Germany is currently experiencing the largest transfer of wealth in its history. A look at the figures demonstrates both the enormous scale of this development and the equally significant risks of failing to plan ahead.
The Facts: The Largest Transfer of Wealth of All Time
Germany is on the brink of an unprecedented wave of wealth transfers. The German Bundesbank and leading economic research institutes estimate that between 2024 and 2034, assets worth up to €4 trillion will change hands through inheritances and lifetime gifts.
- Inheritance and gift tax revenues have reached record levels year after year. Most recently, annual revenue exceeded €9 billion, with the upward trend continuing.
- The real estate challenge: Since the reform of the valuation rules, property is generally assessed by the tax authorities much closer to its market value. At the same time, tax-free allowances have remained unchanged (e.g. €400,000 for children since 2009). The result is clear: today, even an average family home in many metropolitan areas can exceed the available allowances, resulting in substantial inheritance tax liabilities unless planning is undertaken in advance.

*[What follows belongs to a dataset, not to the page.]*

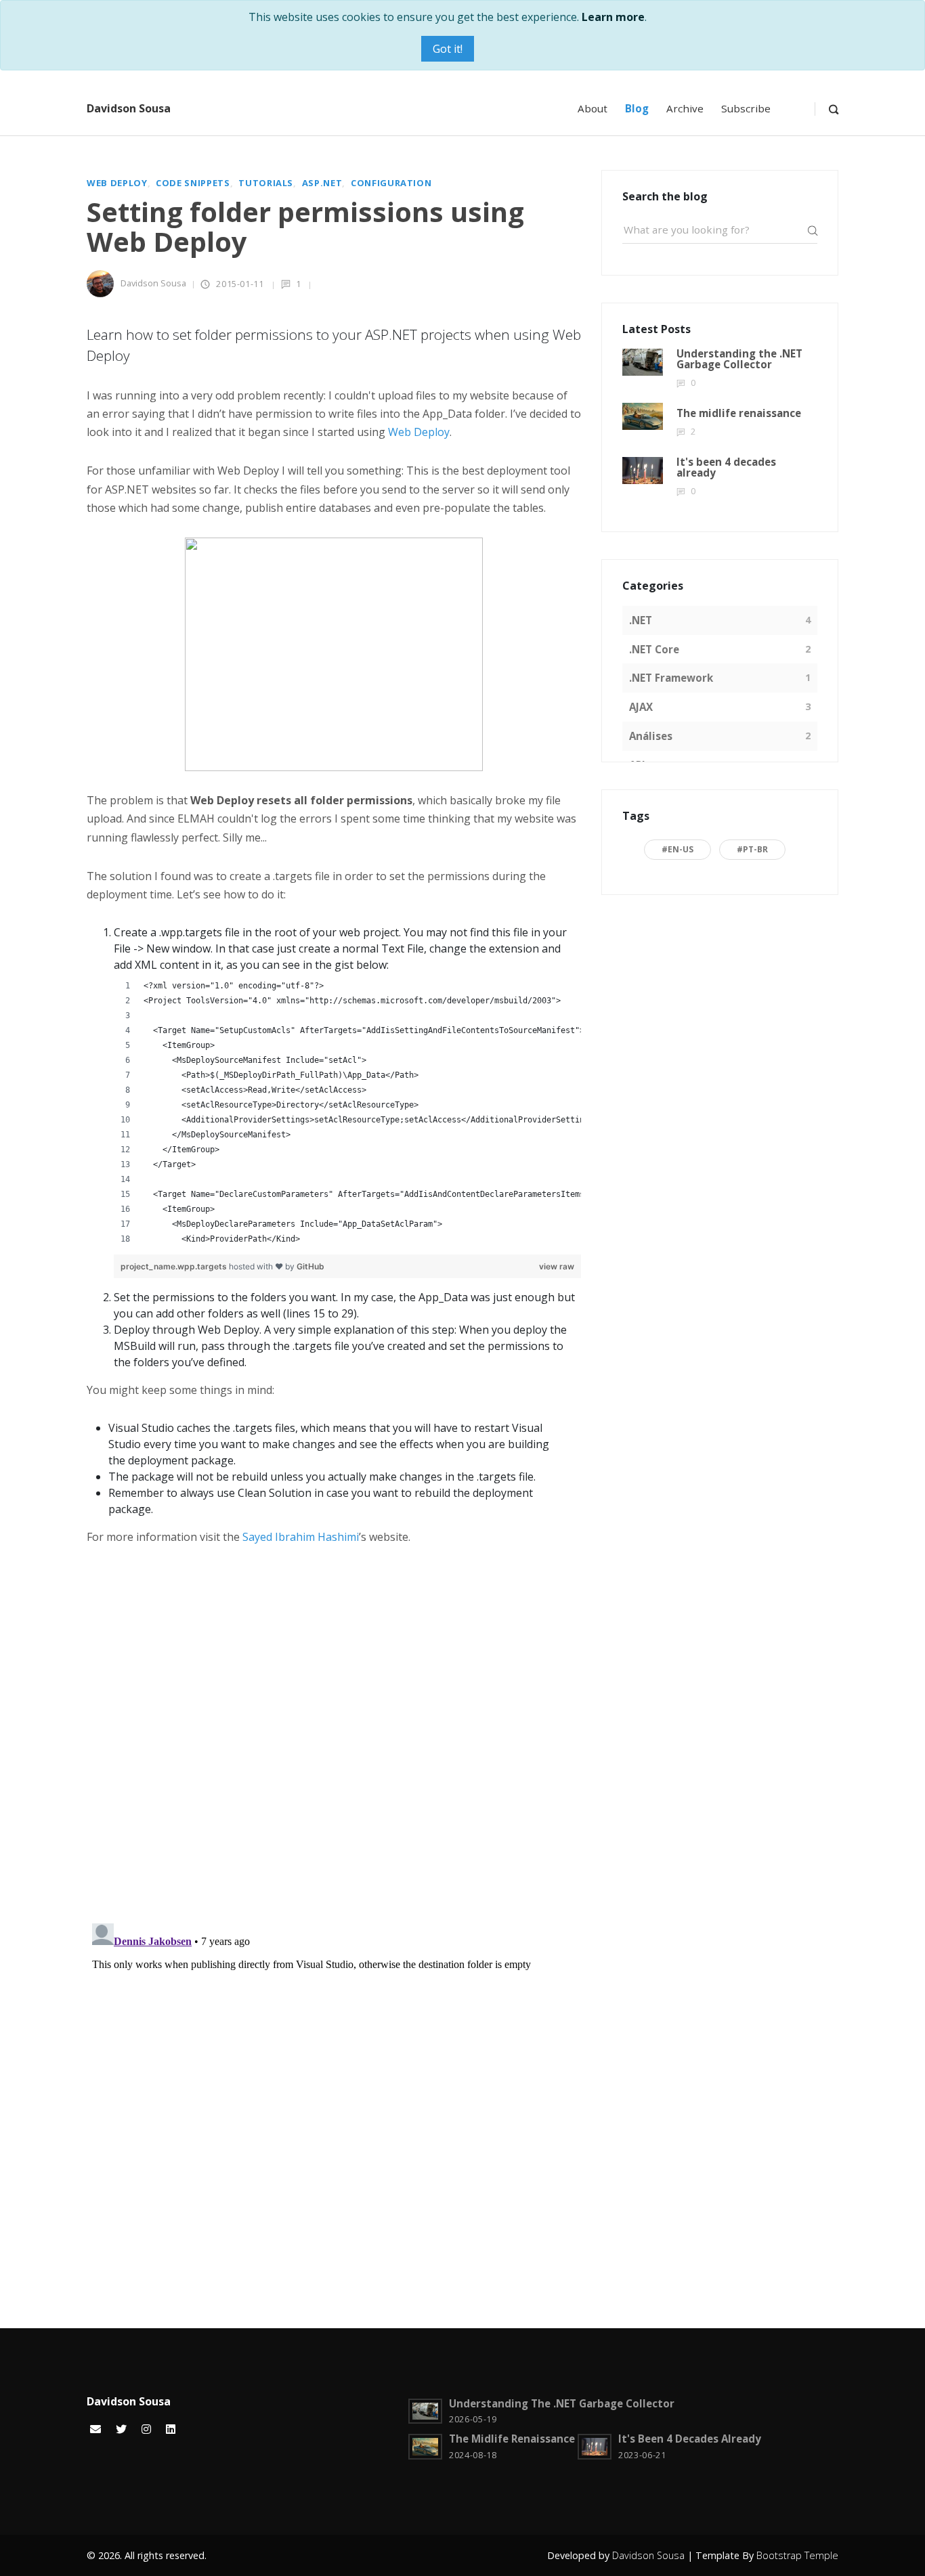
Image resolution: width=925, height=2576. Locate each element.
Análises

- The liquidity risk for family businesses: More than 90% of German businesses are family-owned. Where succession planning is not addressed early enough, businesses may be forced to use operating liquidity to fund inheritance tax liabilities. In the worst case, this can result in a distressed sale or even the break-up of the business.
Why "Waiting" Is the Most Expensive Strategy
German inheritance tax law is highly complex. It contains numerous tax pitfalls, but also offers significant legitimate planning opportunities for those who act proactively rather than reactively. Waiting until an inheritance occurs often means giving away substantial amounts of money unnecessarily.
Top-level tax advice never considers succession planning in isolation. It is closely linked to business structuring, international residence planning and long-term investment strategy.